(Pixel coordinate grounding data)
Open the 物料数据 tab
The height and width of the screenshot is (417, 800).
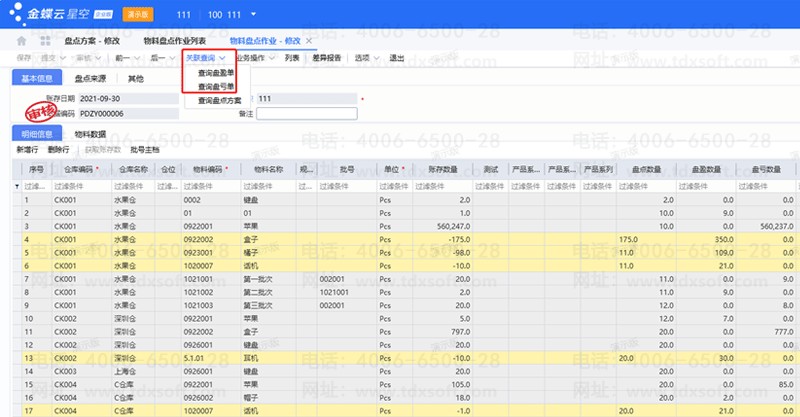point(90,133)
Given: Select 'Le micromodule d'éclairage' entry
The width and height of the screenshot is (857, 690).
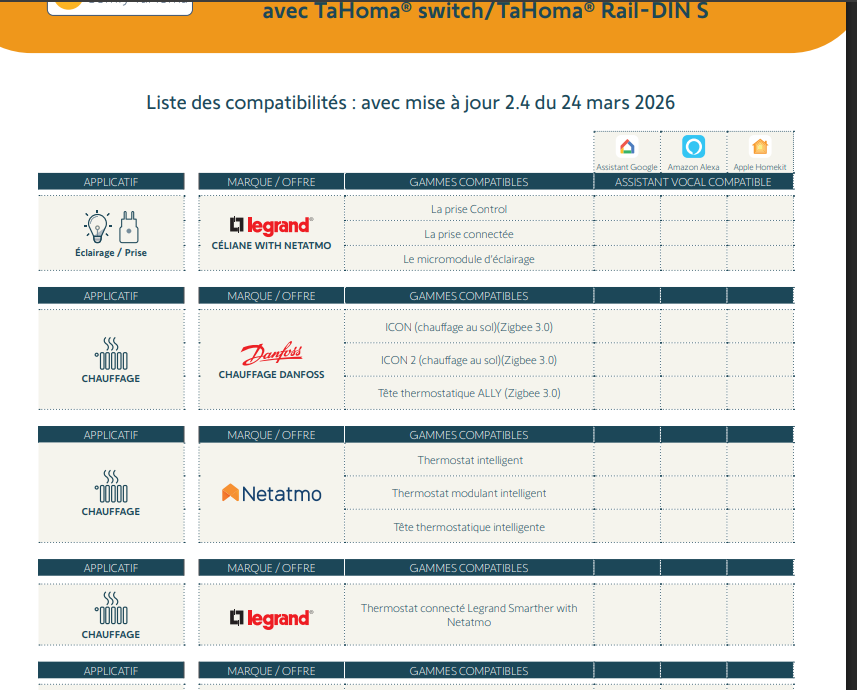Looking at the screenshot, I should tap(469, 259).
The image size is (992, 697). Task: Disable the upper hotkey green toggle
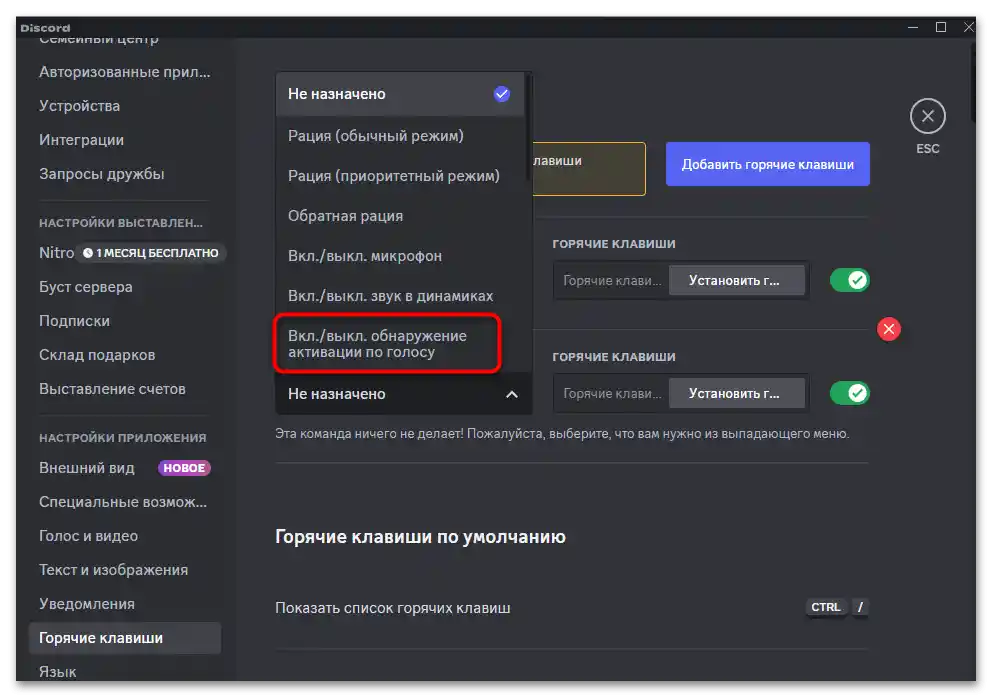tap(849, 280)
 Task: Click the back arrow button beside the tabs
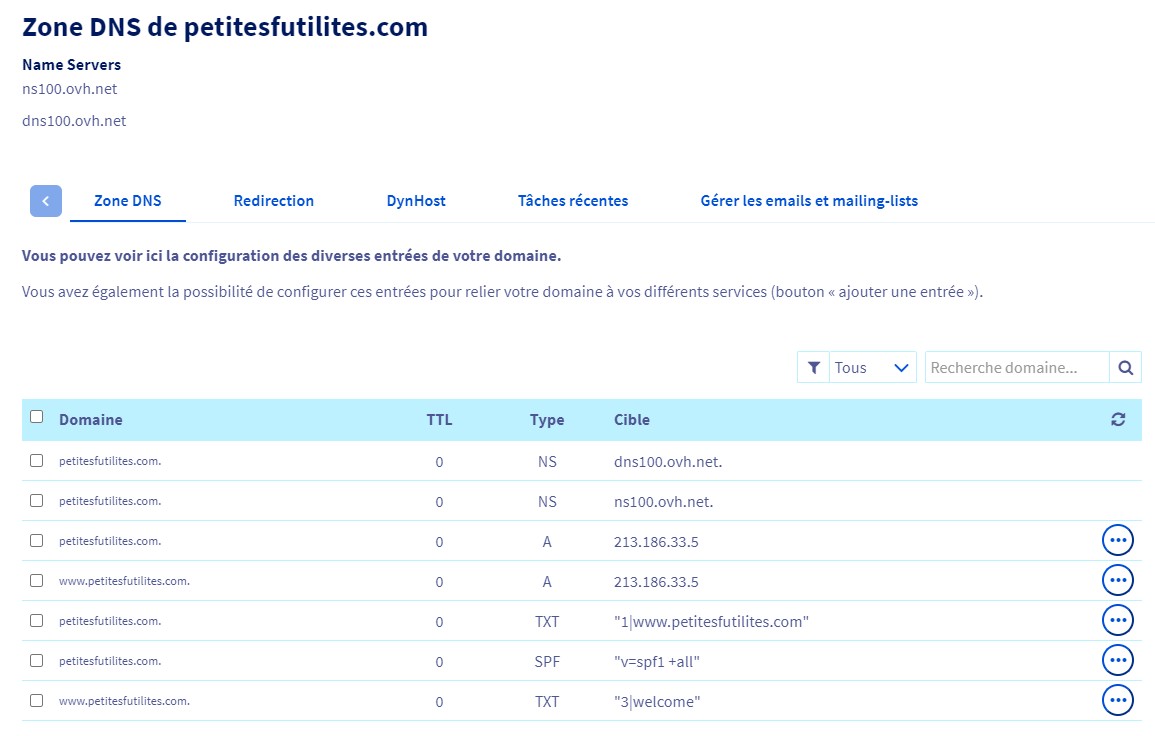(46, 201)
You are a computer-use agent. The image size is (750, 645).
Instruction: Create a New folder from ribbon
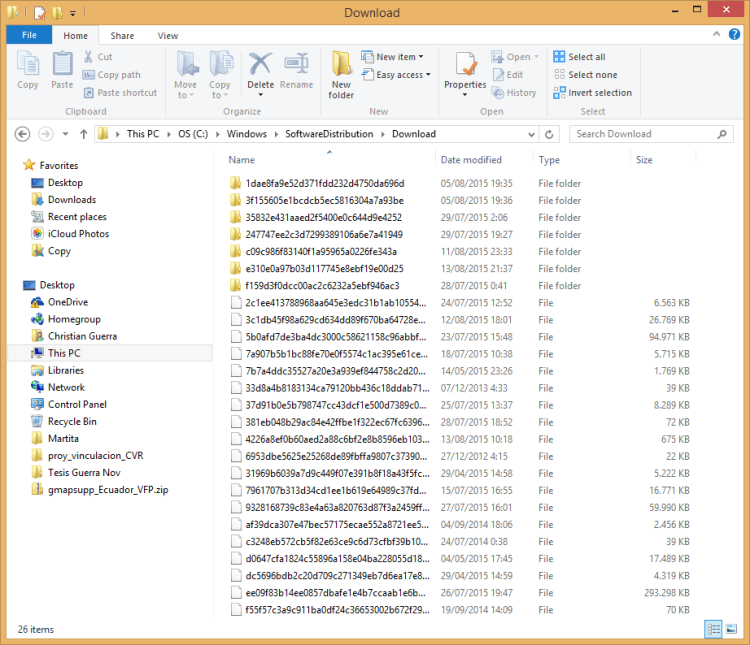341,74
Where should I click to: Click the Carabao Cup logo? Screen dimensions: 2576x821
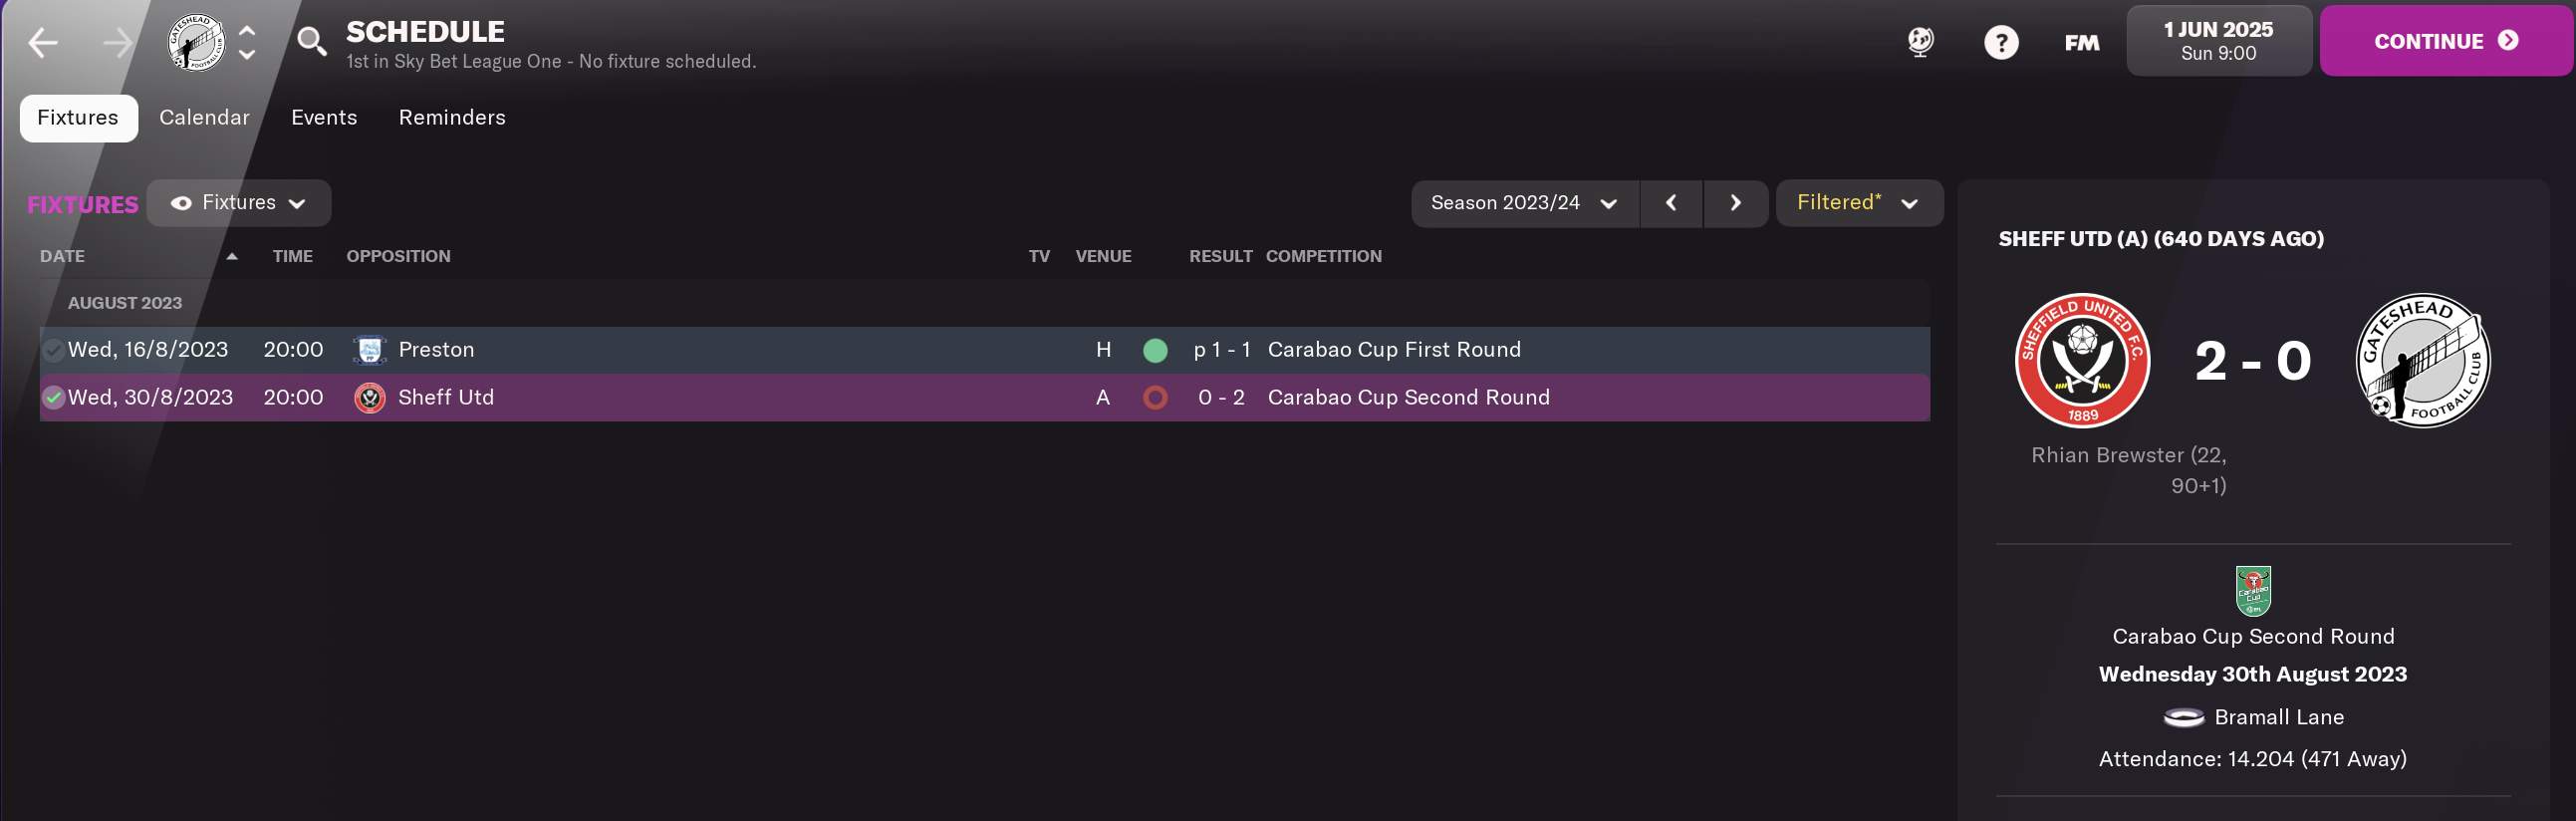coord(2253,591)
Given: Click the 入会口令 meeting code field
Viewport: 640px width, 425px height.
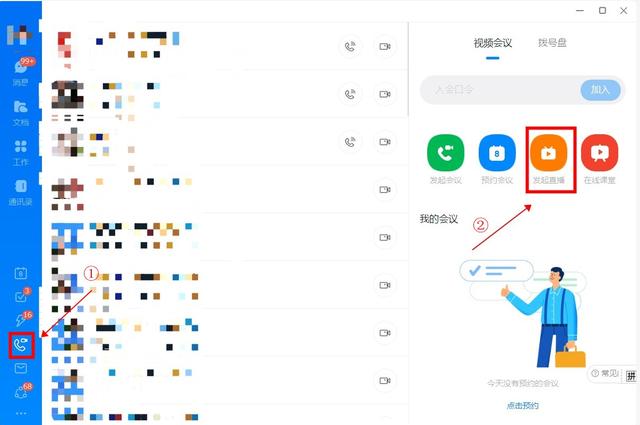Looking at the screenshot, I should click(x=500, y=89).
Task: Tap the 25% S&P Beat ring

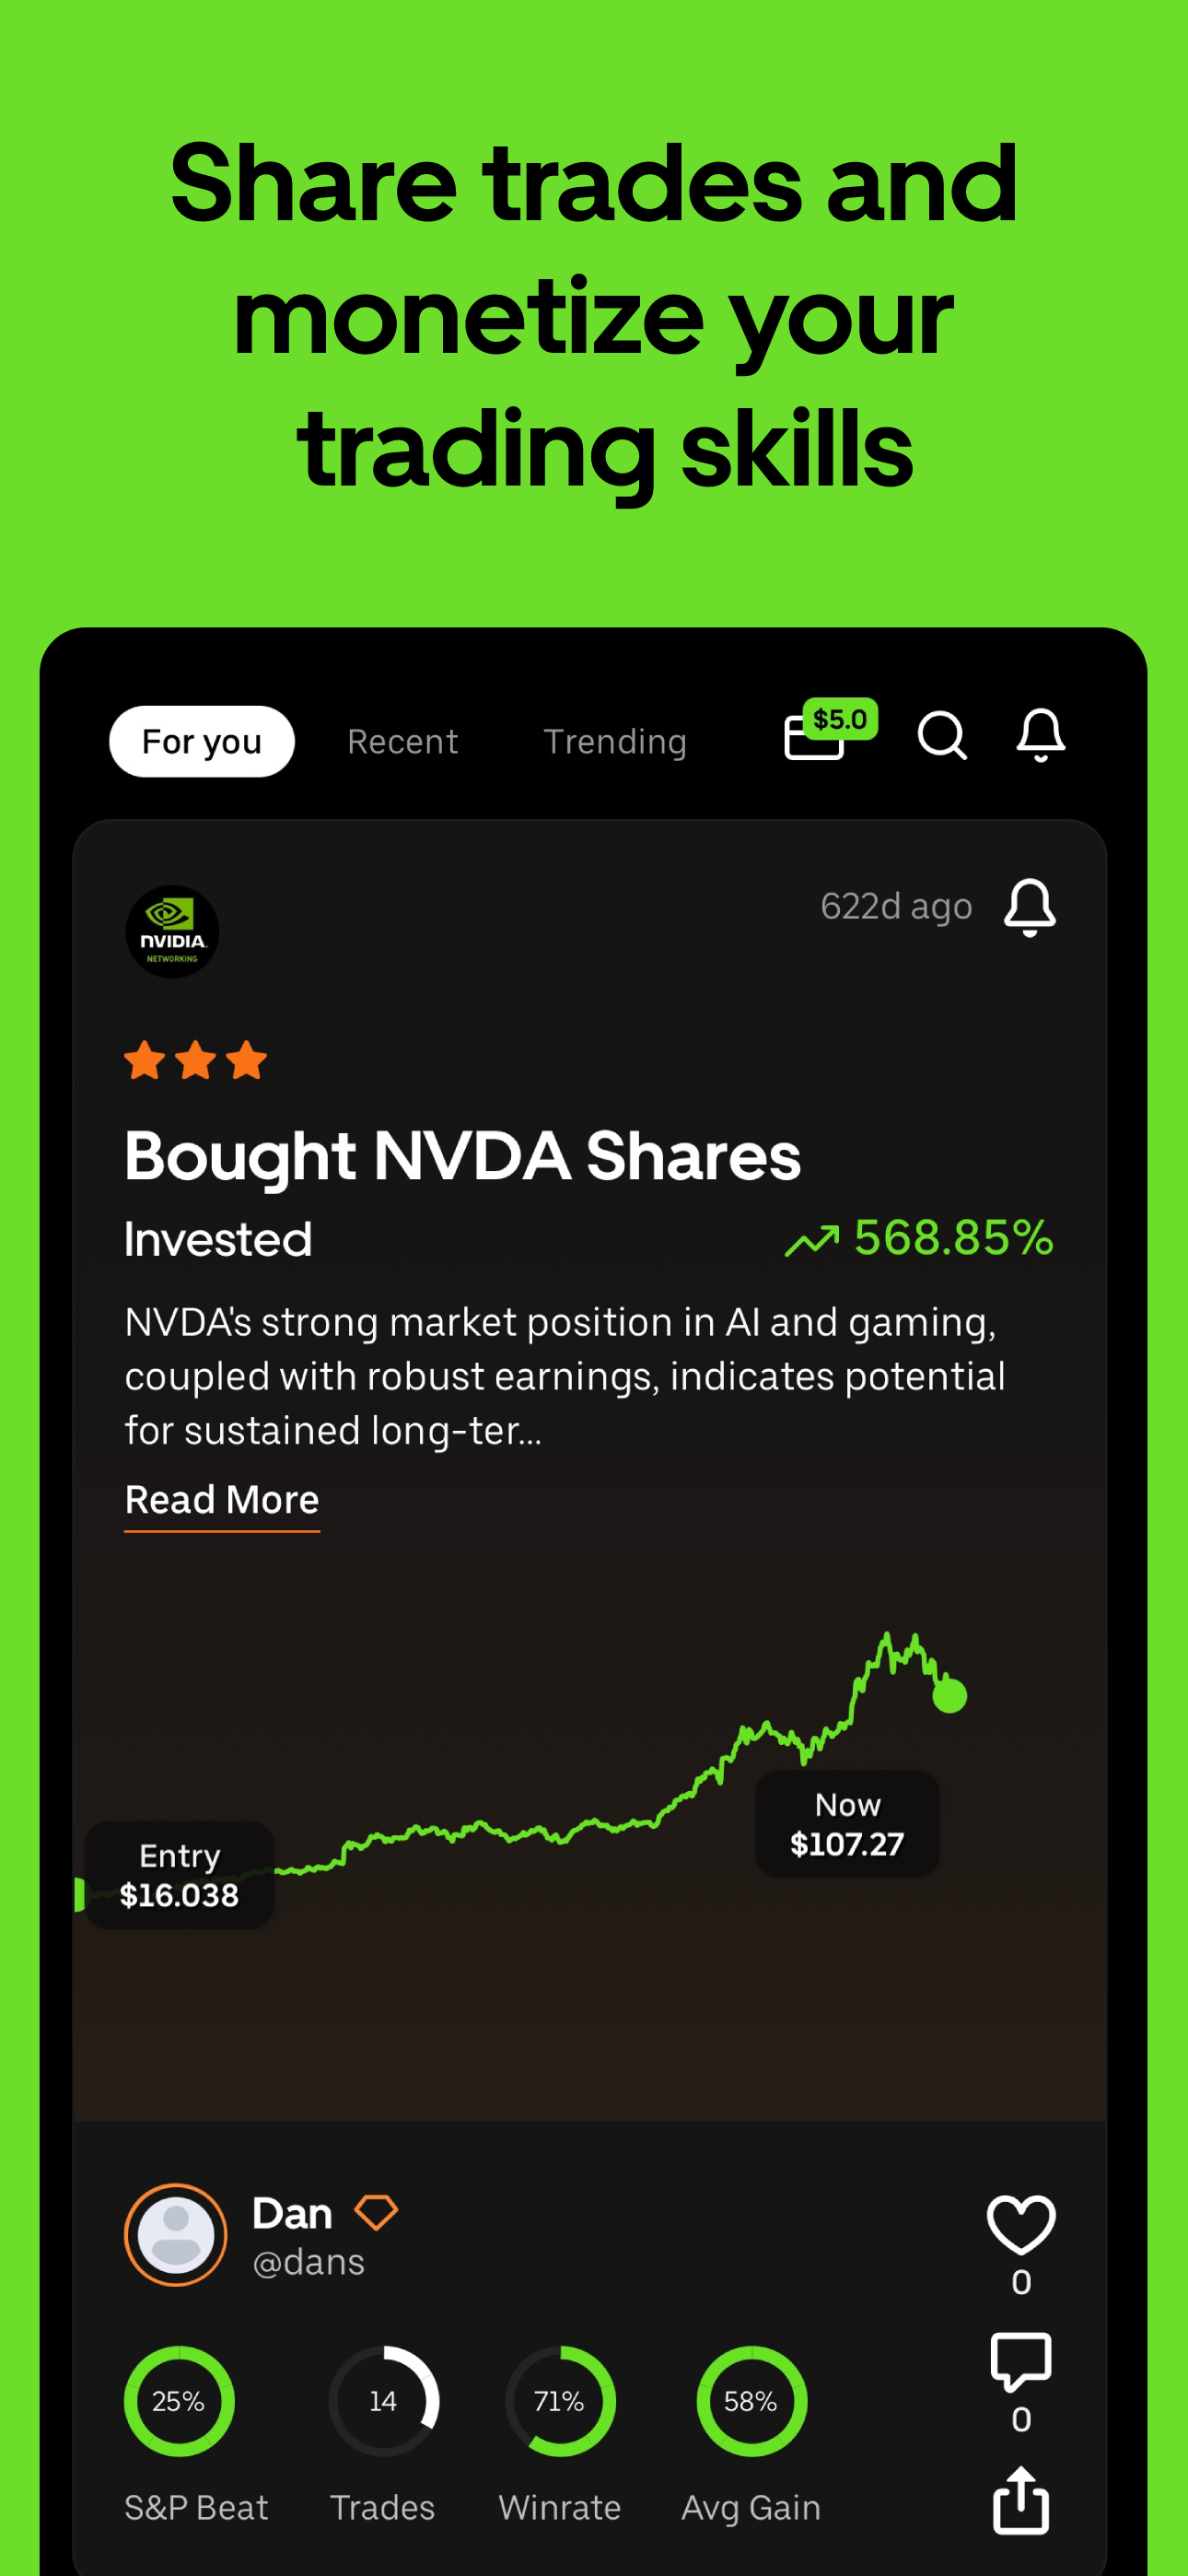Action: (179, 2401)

▶ **AIM OF THE EXERCISE**
Of all the lines in the data above, show only those that hold the word "Given".

▶ **EXERCISE OUTPUT**
Given: Select 'Le micromodule d'éclairage' entry
Given: Click the 入会口令 meeting code field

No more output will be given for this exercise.